### [Short task]
Gather each line from the items below that contains the string "coordinates".

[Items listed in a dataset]
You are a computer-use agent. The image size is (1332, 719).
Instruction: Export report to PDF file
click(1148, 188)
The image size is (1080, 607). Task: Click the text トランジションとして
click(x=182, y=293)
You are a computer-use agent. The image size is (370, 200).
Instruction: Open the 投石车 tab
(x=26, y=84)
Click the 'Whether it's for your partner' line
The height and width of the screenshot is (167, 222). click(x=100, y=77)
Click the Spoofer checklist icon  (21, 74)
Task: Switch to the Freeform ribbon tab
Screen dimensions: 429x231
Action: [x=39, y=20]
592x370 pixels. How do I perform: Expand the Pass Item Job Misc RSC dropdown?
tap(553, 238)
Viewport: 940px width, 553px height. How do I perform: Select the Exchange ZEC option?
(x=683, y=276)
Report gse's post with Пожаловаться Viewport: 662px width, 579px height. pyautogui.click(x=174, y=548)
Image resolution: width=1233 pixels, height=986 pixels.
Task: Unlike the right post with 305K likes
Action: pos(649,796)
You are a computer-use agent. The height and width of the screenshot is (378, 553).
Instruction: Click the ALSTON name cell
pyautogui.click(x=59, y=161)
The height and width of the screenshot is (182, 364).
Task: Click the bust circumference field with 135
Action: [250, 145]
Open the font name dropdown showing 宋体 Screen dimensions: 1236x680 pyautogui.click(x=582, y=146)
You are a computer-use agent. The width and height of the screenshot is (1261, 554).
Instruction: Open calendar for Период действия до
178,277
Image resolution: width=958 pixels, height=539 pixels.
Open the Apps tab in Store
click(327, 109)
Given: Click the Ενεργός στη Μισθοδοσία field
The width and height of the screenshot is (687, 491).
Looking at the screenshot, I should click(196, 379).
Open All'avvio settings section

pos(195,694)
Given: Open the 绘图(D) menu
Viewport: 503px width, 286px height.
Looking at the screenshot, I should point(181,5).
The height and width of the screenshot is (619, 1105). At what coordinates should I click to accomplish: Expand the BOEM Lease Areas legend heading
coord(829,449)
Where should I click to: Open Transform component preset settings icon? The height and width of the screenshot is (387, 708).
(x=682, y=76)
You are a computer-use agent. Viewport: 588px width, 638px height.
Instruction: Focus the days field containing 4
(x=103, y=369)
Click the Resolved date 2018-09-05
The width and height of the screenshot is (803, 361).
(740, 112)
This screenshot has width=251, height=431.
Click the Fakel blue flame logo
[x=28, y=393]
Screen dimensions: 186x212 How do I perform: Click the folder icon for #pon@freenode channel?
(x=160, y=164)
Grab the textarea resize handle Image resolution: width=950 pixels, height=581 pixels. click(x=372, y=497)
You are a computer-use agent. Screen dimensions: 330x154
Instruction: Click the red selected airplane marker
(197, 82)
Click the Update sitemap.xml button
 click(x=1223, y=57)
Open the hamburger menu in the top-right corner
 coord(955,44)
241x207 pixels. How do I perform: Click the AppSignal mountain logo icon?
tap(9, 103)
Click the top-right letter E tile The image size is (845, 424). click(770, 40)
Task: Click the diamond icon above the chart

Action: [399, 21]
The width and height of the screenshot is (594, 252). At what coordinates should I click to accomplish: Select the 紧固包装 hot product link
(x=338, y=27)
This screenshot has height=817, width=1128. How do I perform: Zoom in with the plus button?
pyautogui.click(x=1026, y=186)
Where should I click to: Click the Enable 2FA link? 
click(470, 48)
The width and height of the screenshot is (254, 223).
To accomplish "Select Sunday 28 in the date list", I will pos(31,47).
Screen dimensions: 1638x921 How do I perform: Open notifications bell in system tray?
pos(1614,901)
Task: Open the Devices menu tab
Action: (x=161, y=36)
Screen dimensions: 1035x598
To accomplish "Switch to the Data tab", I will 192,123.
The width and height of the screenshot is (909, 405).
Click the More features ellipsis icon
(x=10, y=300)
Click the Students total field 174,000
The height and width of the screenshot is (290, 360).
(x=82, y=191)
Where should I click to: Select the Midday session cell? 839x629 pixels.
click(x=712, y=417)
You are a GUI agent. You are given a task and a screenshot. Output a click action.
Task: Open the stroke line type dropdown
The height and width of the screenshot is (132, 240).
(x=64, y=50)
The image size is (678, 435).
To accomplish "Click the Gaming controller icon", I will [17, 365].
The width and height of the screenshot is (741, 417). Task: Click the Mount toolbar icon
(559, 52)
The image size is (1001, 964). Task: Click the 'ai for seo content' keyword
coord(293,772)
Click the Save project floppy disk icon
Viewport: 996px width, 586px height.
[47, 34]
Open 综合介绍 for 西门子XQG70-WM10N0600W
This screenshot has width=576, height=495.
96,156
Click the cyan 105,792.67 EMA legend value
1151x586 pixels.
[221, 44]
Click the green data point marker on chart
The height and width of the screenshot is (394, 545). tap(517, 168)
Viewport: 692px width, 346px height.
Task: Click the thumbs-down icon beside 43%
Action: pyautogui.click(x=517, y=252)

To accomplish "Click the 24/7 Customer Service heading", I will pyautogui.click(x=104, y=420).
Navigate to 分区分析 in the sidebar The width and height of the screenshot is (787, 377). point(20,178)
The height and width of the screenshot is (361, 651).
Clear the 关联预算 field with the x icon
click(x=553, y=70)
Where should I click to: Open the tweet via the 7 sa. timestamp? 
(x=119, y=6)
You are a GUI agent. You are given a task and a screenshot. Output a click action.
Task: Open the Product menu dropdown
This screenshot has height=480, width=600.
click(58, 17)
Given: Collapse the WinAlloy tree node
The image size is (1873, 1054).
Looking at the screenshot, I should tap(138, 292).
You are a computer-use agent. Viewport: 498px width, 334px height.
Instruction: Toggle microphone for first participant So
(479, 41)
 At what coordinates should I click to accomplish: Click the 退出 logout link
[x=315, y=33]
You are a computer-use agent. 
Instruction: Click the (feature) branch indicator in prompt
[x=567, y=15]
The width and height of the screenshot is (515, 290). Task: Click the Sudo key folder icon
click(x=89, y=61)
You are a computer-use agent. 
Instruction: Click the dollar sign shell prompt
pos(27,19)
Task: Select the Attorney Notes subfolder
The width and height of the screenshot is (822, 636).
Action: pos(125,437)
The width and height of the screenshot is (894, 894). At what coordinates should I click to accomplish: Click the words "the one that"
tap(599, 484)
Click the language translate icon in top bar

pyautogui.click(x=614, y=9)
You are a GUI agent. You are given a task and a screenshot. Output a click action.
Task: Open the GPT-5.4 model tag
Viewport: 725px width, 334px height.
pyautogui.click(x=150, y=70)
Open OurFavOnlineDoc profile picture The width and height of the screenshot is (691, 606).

### [Answer to the problem]
The height and width of the screenshot is (619, 1105). At what coordinates should I click to accomplish: Expand the BOEM Lease Areas legend heading
The width and height of the screenshot is (594, 252). At what coordinates should I click to accomplish: Select the 紧固包装 hot product link
 At what coordinates should I click to accomplish: Click the 退出 logout link
The width and height of the screenshot is (894, 894). At what coordinates should I click to accomplish: Click the words "the one that"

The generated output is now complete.